The wasps were reared from caterpillars collected in Area de Conservación Guanacaste (ACG), a biological reserve in northwestern Costa Rica.
By combining ecological and genetic data using a technique called DNA barcoding with the painstaking detective work of taxonomy, the researchers have dramatically increased – nearly doubling – the estimated number of species of parasitoid wasps. "This represents microgastrine wasps reared from approximately 3,500 caterpillar species in ACG," said Josephine Rodriguez, a doctoral student and microgastrine expert. "Since there are an estimated 10,000 species of caterpillars there, including many unsampled ones that mine inside leaves or live in fungi, this is just the tip of the microgastrine iceberg."

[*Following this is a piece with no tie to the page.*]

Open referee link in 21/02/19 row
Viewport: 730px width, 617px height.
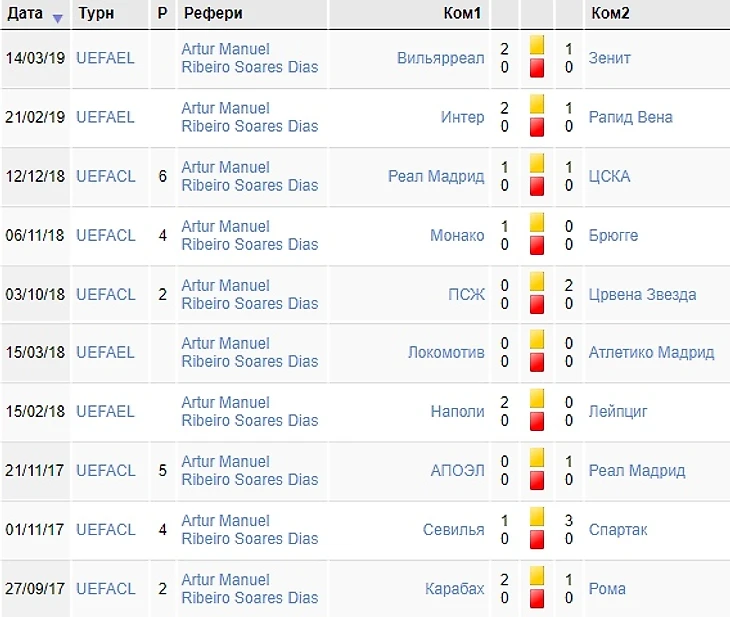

The wasps are extraordinarily specific to the caterpillar hosts they attack. More than 90 percent of the wasp species were found to target only one or a very few species of caterpillar, out of more than 3,500 caterpillar species sampled in ACG.
"One of the messages of this paper is that you really need all of these different kinds of data in order to tell the species apart – that just using the morphology alone, or the genetic data or the ecological information alone isn’t enough," said University of Illinois entomology professor James Whitfield, who led the taxonomic study. "However, once the species are distinguished, anyone can use the DNA barcode to rapidly and accurately identify one of them."
"The family Braconidae, to which the microgastrines belong, has about 15,000 described species in the world, and it’s been estimated to have 50 to 60,000 species, about the same as all vertebrates – all fish, mammals, amphibians, reptiles, birds – which is a lot!" Whitfield said. "And what we’re saying is that if anything we’re underestimating how many more there are."